The company argues that the CFPB “exercises unreviewable discretion on matters of constitutional import” and that the CFPB’s decision regarding whether or not to take action against the company affects its liberty. In addition, the company says that if its employees and contractors knew about that the CFPB investigation, it would lose employees and service providers it requires in order to perform its business functions, and therefore the CFPB imperils its “very existence.”
The company asks the district court to:
- declare the CFPB’s current structure unconstitutional;
- enjoin the CFPB from taking any further action against it, including publication of the company’s petition to set aside or modify the CID or initiation of an enforcement action against it;
- vacate the CID and the CFPB Director’s Decision and Order on Plaintiff’s Petition;
- award the company costs and attorneys’ fees pursuant to any applicable statute or authority; and
- award any other relief the court may deem just and appropriate.

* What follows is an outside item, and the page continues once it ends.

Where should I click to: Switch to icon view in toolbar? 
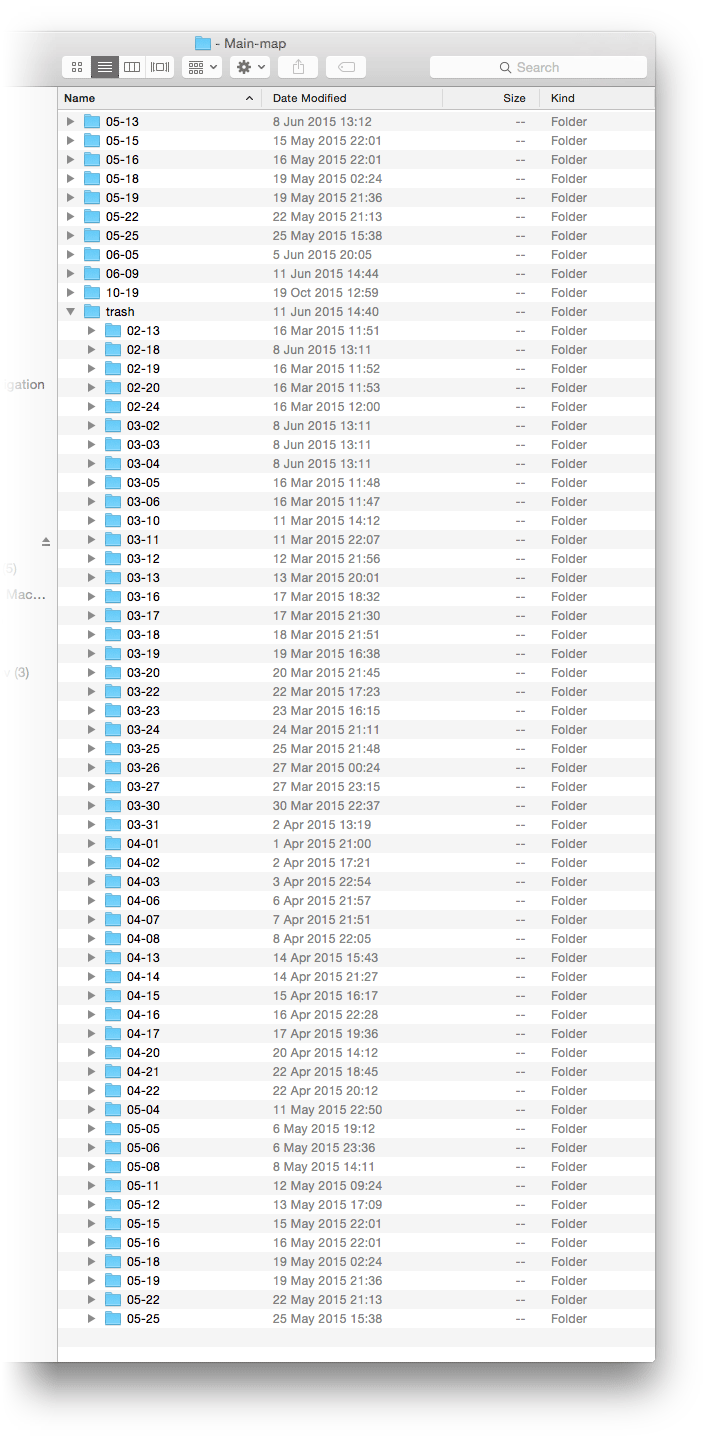point(77,67)
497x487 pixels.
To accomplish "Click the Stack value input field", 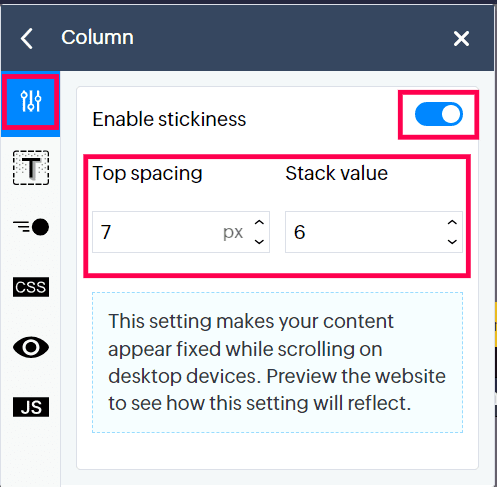I will pos(374,232).
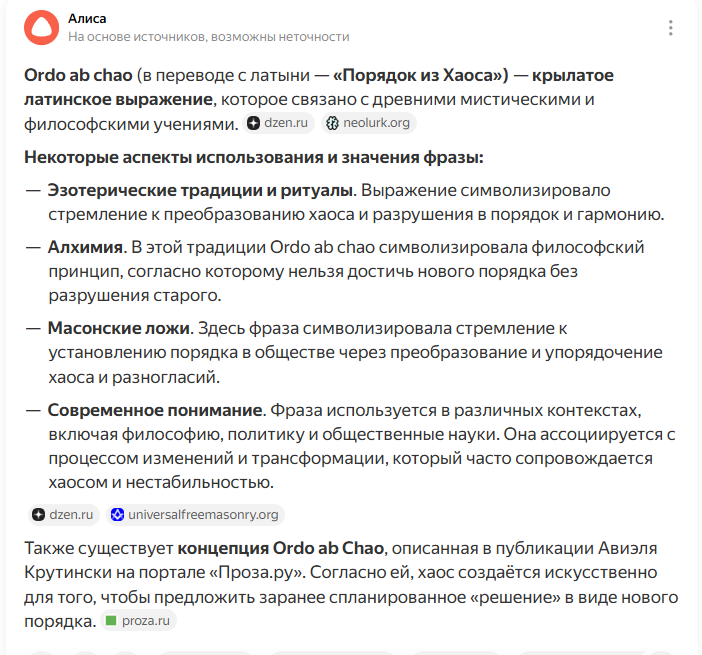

“The Director’s determination that good cause exists to publicly disclose Plaintiff’s Petition, the CID, and the Director’s Decision and Order is therefore arbitrary, capricious, and contrary to law,” argues the company. “As a result,” it says, “the Court should vacate the Bureau’s decision to disclose such documents and enjoin their publication.”
On Feb. 17, U.S. District Judge Rudolph Contreras issued a ruling denying the company’s motion for a temporary restraining order and its motion for a preliminary injunction. However, Contreras granted, in part, the motion for an injunction pending an opportunity to petition the court of appeals for a stay.
Accordingly, Contreras forbade the CFPB through March 3 from directly or indirectly publicly disclosing the identity of Plaintiff John Doe Company, by taking actions including the public filing of either the CID or the Director’s Decision and Order on Plaintiff’s Petition.